At least as secure as OpenVPN (and often sporting 2048-bit SSL encryption), the SSTP protocol is very difficult to block as it uses the same TCP port 443 as SSL, meaning that to block it would effectively hamstring the internet. While we are sure that China is not above doing this, it has not done so this far. OpenVPN can also be configured to use TCP port 443 if a provider supports port forwarding.
One last point is that the GFW sometimes indulges in the practice of DNS spoofing (also known as DNS poisoning – blocking IP request results or redirecting them to other servers). We strongly suggest that all users in China change their DNS settings from their ISP’s default (a guide to doing this in Windows is included here.)
In this article we discuss other ways to access the internet from inside China, and while none of these methods provides the speed or functionality of VPN, they can be used to signup to a blocked VPN service and download its software. In addition to Tor and SSL (discussed in the article), other options include:
obfsproxy – this is in fact a tool used by Tor to wrap data into an obfuscation layer, making it difficult to detect that Tor is being used. An increasing number of VPN companies are now also using obsfsproxy (or something similar) to hide OpenVPN use as well
VPN Gate – a free, non-commercial ‘Academic Experiment Project’ developed by the University of Tsukuba, Japan. It is effectively a volunteer-run VPN network, using strong encryption, and with many nodes located throughout Asia (making it very useful for users in China)
Lahana – one of the biggest problems with using Tor is that the GFW routinely blocks all known exit nodes.
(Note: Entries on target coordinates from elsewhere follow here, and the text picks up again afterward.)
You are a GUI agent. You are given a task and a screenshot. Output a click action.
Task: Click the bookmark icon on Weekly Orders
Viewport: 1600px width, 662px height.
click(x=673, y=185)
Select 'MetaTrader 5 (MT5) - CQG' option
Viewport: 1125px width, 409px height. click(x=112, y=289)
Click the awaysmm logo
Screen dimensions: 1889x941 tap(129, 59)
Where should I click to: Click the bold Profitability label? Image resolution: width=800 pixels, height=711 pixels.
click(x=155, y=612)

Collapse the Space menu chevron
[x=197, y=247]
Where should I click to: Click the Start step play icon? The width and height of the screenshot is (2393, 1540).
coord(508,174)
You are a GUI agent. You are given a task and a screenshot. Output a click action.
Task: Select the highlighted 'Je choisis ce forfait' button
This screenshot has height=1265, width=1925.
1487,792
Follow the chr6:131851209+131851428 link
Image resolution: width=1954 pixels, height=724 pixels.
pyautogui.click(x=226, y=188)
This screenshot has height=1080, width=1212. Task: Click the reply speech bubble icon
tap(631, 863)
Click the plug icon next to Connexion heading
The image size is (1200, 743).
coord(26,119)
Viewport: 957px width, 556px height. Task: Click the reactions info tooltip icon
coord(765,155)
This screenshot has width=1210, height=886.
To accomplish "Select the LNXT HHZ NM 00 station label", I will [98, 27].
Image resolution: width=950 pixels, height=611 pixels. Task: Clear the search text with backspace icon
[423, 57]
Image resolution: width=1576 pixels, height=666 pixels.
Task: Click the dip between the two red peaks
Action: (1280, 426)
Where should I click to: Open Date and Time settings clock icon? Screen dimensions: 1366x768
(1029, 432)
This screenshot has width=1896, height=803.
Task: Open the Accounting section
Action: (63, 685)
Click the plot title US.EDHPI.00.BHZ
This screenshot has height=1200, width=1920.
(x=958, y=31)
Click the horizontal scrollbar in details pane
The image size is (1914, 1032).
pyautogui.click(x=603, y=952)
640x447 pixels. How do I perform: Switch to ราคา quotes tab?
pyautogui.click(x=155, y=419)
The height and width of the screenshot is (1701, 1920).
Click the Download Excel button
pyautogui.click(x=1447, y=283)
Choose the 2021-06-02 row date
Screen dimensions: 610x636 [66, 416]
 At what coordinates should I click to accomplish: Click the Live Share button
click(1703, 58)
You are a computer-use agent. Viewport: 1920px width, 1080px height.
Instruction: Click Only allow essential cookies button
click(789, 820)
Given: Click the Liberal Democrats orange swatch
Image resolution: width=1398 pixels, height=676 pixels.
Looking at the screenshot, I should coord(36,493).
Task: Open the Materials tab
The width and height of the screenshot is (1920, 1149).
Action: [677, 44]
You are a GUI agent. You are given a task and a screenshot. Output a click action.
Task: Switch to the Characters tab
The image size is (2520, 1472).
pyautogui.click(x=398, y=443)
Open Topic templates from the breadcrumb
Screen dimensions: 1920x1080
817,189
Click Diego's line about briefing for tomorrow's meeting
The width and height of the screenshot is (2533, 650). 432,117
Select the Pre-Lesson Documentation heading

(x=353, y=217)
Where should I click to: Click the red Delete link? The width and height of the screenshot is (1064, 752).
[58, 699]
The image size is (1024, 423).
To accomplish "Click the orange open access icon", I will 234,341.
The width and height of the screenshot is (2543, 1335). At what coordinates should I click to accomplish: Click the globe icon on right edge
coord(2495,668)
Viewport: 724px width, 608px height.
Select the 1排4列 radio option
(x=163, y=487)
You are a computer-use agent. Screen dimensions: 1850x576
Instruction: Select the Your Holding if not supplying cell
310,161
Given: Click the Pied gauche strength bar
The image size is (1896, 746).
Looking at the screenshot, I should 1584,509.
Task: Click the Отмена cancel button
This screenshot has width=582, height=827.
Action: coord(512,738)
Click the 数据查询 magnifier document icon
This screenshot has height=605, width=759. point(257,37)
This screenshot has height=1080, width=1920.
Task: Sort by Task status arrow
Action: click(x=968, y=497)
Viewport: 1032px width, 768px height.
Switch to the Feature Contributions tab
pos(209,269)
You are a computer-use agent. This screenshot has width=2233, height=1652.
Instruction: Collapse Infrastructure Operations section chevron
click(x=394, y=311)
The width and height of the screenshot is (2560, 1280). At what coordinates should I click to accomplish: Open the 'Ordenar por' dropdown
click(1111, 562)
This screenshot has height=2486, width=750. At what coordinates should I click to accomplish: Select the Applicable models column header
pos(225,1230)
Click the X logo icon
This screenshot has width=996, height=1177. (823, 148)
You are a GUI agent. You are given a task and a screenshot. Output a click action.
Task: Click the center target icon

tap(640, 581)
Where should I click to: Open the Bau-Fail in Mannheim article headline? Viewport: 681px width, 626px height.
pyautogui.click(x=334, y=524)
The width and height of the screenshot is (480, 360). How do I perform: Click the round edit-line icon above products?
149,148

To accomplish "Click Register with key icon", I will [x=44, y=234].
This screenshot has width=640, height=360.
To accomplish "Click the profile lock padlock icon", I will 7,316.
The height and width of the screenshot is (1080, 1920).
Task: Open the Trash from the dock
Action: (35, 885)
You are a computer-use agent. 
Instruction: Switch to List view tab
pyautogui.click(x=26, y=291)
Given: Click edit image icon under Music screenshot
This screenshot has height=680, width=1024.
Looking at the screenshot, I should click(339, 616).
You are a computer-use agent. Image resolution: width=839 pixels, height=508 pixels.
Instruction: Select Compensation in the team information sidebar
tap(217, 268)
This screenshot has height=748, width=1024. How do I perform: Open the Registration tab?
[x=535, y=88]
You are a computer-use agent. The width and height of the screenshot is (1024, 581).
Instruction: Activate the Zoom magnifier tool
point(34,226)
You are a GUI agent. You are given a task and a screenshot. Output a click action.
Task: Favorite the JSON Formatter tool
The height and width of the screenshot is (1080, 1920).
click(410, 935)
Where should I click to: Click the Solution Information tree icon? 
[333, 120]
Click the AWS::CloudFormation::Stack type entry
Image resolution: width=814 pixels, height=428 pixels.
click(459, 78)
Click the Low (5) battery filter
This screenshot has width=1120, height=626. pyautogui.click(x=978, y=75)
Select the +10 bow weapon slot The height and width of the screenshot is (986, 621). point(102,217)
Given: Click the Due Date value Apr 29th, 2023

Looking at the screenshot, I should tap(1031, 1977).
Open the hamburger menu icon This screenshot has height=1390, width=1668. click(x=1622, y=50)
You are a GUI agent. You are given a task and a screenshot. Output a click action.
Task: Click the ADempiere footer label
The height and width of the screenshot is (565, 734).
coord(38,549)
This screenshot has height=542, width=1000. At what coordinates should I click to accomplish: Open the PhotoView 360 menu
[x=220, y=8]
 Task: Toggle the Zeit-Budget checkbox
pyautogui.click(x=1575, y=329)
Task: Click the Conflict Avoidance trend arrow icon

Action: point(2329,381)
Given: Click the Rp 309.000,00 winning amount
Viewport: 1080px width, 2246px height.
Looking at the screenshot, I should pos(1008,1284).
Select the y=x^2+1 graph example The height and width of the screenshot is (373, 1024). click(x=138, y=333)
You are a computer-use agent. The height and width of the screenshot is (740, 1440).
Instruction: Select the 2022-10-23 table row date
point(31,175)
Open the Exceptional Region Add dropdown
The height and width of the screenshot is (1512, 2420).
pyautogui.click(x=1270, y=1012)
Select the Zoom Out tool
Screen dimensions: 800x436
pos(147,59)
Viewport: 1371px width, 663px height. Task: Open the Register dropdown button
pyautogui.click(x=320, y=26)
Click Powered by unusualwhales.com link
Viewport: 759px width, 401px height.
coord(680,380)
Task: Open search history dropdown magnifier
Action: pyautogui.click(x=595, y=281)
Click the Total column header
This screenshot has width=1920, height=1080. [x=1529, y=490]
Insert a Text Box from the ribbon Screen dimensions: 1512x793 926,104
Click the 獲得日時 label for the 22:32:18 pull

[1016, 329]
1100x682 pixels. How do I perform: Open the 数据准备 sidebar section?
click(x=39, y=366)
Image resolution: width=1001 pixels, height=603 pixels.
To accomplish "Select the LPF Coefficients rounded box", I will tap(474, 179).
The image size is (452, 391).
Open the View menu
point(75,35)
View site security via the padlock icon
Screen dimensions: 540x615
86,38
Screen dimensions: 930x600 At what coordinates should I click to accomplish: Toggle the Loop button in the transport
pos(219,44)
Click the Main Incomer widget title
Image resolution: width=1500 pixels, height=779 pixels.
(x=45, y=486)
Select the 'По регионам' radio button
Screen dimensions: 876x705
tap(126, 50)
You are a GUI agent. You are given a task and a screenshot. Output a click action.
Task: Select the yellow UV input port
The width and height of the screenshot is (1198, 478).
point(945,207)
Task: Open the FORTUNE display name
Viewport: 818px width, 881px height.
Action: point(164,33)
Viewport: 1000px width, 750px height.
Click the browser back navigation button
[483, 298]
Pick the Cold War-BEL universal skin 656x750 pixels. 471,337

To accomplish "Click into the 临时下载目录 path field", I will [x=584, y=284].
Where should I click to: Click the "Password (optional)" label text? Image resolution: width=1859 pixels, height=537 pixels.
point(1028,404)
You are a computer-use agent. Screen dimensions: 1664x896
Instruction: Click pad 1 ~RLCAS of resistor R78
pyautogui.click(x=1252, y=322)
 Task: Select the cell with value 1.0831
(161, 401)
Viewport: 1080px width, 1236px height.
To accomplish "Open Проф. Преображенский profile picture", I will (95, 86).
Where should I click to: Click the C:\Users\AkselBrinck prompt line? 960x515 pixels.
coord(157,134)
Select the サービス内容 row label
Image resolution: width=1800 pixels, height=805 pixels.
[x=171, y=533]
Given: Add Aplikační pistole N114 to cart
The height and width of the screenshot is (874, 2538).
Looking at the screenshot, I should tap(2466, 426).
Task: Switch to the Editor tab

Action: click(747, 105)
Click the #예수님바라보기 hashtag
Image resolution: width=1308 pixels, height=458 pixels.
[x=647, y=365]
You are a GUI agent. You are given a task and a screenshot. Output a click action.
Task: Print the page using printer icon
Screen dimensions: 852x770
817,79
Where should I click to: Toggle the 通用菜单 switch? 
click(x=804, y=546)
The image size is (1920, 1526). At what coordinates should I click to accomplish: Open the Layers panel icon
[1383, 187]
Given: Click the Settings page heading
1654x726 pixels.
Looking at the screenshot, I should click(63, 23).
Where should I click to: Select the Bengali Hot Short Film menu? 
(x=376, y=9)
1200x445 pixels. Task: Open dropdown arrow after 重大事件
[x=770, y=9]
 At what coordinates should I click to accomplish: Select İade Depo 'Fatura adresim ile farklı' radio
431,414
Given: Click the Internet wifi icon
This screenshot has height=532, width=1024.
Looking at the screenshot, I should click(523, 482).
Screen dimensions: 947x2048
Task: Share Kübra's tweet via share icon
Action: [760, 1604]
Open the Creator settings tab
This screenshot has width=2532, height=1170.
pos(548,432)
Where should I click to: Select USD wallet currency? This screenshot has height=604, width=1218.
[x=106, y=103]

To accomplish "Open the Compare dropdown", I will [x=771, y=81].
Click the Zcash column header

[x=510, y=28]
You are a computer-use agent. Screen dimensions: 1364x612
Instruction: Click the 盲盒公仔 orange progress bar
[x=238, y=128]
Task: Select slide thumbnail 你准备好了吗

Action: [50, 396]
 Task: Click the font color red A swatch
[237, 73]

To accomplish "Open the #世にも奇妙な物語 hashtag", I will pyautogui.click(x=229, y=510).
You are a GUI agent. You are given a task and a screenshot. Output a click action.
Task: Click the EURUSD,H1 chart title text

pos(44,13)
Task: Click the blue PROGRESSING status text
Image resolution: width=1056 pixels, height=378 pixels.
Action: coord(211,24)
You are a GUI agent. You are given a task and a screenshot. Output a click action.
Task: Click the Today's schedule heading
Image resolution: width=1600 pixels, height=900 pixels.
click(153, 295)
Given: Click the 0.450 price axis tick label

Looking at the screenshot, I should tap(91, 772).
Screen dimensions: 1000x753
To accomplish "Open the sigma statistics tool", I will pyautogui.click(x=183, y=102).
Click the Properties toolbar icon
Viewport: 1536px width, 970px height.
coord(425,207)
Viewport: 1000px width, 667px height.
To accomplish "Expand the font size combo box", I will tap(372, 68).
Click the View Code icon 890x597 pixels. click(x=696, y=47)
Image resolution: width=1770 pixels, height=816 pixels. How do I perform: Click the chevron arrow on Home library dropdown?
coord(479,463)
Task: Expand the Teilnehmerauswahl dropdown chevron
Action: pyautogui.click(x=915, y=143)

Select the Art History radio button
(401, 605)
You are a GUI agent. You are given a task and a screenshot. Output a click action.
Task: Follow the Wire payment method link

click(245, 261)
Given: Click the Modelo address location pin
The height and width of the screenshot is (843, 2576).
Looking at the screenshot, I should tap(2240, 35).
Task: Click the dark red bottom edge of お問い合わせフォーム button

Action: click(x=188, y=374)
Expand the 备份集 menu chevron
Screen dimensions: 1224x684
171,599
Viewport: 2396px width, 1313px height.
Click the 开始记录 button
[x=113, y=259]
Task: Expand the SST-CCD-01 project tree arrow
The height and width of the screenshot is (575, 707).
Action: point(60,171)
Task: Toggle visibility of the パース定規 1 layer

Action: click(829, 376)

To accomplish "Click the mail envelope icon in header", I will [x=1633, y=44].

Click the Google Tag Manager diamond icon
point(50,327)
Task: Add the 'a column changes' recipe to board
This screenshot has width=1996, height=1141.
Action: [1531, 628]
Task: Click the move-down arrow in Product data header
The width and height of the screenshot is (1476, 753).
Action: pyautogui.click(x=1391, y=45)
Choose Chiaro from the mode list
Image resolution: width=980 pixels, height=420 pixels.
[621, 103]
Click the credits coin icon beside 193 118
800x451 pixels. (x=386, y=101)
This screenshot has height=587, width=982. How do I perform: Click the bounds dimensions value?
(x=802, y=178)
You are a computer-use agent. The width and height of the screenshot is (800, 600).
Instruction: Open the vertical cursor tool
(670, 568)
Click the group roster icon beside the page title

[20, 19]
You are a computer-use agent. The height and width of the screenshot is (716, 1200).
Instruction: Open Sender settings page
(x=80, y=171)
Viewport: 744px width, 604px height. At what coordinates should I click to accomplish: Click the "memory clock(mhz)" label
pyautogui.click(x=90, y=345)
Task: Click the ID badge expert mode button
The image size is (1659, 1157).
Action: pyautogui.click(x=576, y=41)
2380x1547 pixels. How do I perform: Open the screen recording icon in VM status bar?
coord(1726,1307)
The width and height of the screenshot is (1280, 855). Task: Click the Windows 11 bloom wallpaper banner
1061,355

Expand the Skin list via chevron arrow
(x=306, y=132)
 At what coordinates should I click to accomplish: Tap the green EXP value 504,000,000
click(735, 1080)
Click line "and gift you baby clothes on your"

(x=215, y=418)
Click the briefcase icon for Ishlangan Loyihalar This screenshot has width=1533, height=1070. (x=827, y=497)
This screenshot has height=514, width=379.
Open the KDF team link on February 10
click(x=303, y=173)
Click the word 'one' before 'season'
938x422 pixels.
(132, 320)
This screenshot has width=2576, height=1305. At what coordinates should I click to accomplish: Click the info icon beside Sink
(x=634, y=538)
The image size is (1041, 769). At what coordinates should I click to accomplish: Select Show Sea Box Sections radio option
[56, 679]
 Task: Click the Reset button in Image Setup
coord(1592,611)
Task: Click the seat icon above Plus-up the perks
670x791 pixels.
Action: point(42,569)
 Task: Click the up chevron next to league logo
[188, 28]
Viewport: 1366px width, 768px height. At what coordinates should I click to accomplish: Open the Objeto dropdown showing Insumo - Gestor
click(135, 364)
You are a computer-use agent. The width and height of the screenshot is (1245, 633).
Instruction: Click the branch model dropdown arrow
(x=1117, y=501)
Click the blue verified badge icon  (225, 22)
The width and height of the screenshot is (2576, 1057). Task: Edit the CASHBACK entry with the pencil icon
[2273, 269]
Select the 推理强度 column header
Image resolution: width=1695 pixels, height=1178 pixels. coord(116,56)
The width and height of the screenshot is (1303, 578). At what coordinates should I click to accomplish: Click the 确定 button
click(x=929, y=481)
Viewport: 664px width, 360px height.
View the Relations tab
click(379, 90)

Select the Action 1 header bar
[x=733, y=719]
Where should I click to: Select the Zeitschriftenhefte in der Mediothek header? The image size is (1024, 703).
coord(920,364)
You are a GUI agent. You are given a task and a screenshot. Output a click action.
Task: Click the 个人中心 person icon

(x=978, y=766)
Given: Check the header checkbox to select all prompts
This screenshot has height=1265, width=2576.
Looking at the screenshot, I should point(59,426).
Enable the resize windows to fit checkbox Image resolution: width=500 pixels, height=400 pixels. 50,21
Lahana uses a similar technology (derived from Tor), but makes setting up nodes ‘stupidly easy’, so the beauty of the system is that with nodes being so easy to set up, any attempt to block them will be very difficult as more can be readily created. It was designed to defeat censorship in Turkey, but should also work well in China
Psiphon – this free anti-censorship tool uses a combination of VPN, SSH and obfuscation technologies to bypass GFW style censorship. If you encounter a block when using VPN, for example, you can switch to SSH or obfuscated SSH (SSH+) instead. One of the best things about Psiphon is that if you find the Psiphon website blocked, you can request the software be sent to you via email (contact email@example.com).
Despite its very best efforts, defeating the GFW using VPN services is very doable (and popular). It can however be something of a cat and mouse game, where the rules change all the time. Nevertheless, with a little patience and flexibility there should be no need to find your internet censored while in mainland China.